→ Exercise description:
Revise the records from the line with "Click the sunk-ship icon on ARP Takao card" through the end of the records so that "notification bell" becomes "alert bell", changing nothing else and giving only those lines. Leave the pictures out of your answer.

· · ·

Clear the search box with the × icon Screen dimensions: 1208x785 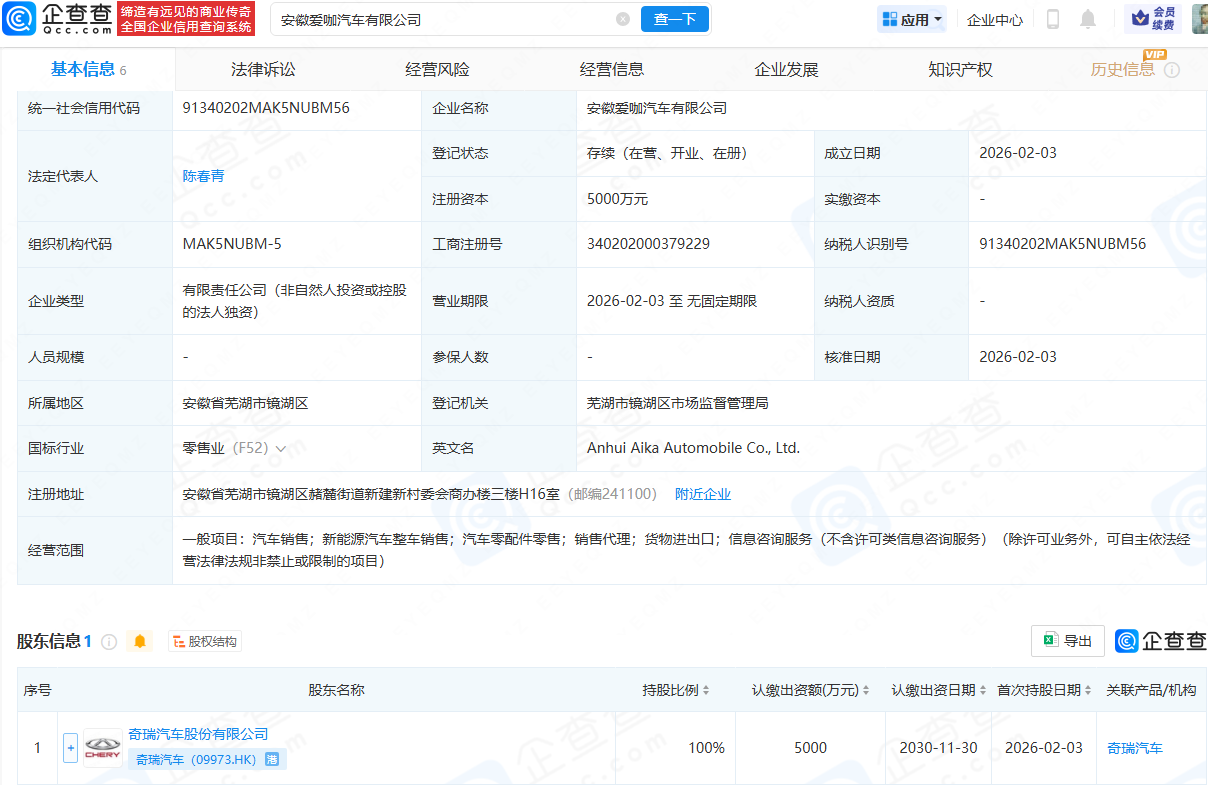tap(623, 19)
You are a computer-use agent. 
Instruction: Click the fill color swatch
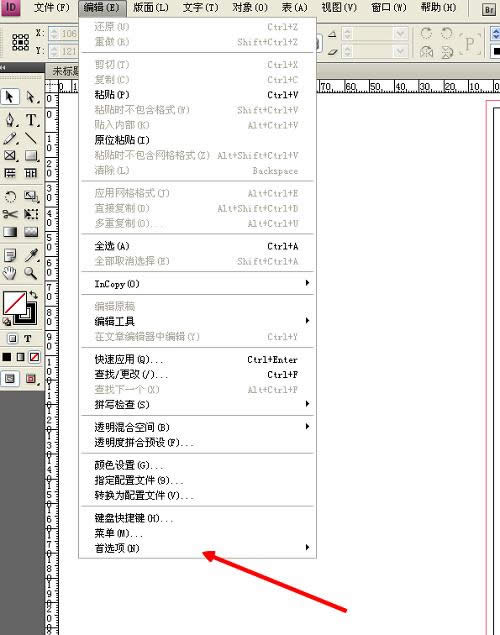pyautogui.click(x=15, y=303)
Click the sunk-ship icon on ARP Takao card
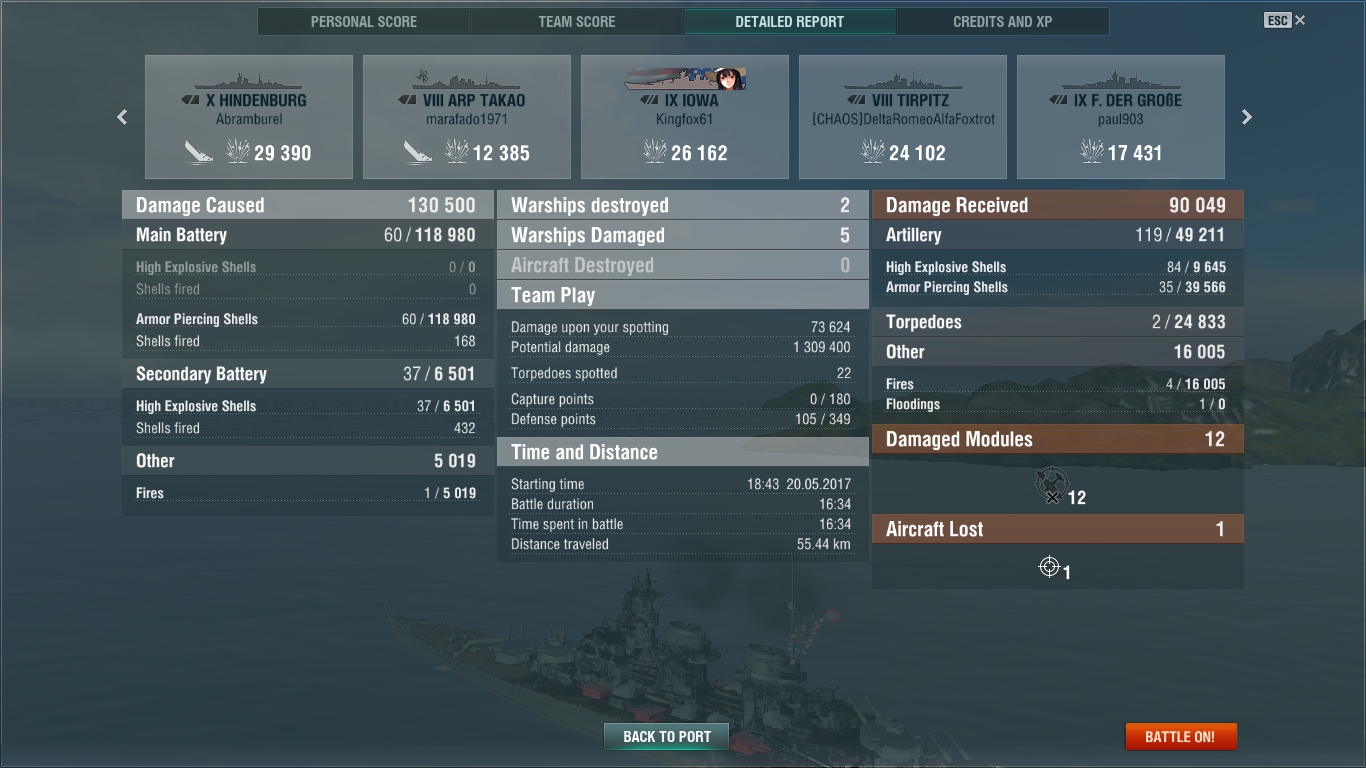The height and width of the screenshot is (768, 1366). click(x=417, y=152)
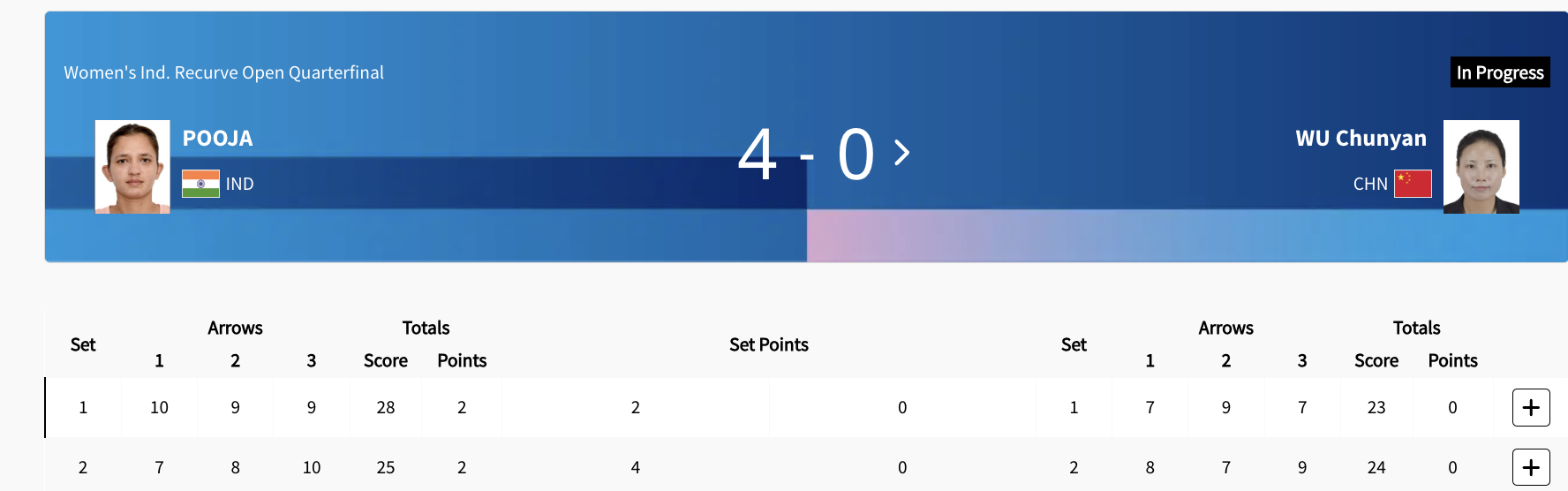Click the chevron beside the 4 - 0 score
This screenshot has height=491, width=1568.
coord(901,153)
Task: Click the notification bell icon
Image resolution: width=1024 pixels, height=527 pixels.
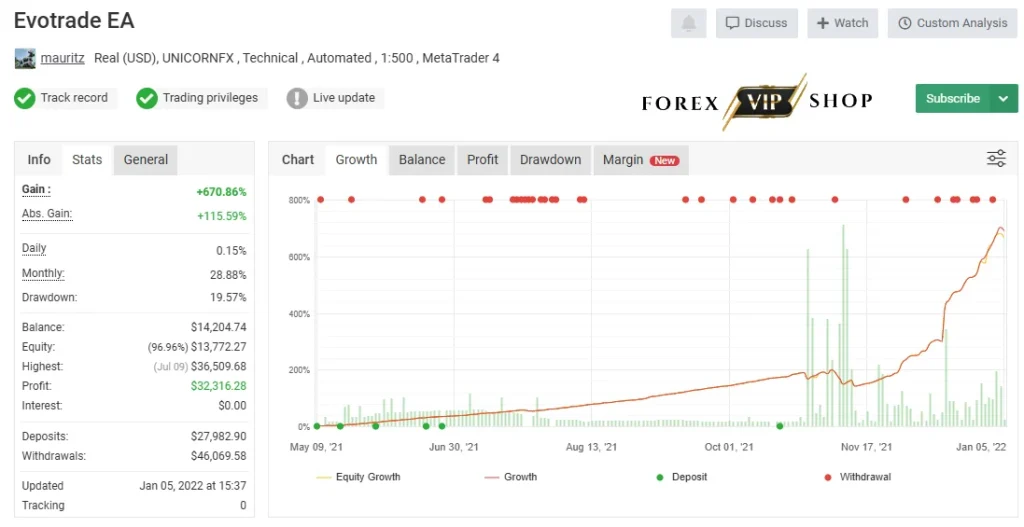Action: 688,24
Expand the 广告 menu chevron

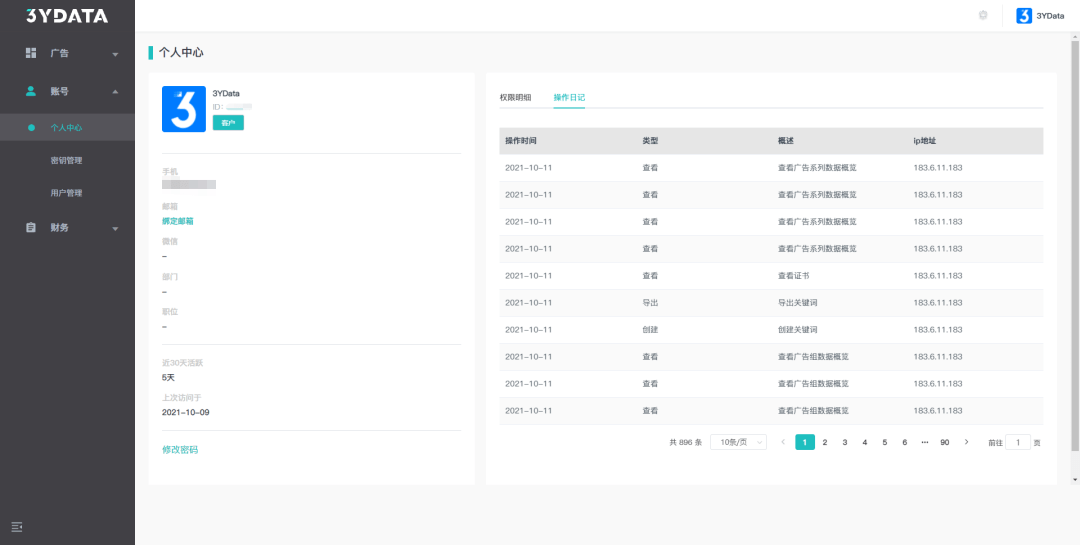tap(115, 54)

· · ·

→ Worked answer:
Click the sunk-ship icon on ARP Takao card
The height and width of the screenshot is (768, 1366). click(x=417, y=152)
Click the chevron beside the 4 - 0 score
This screenshot has height=491, width=1568.
coord(901,153)
Task: Click the alert bell icon
Image resolution: width=1024 pixels, height=527 pixels.
Action: 688,24
Expand the 广告 menu chevron

tap(115, 54)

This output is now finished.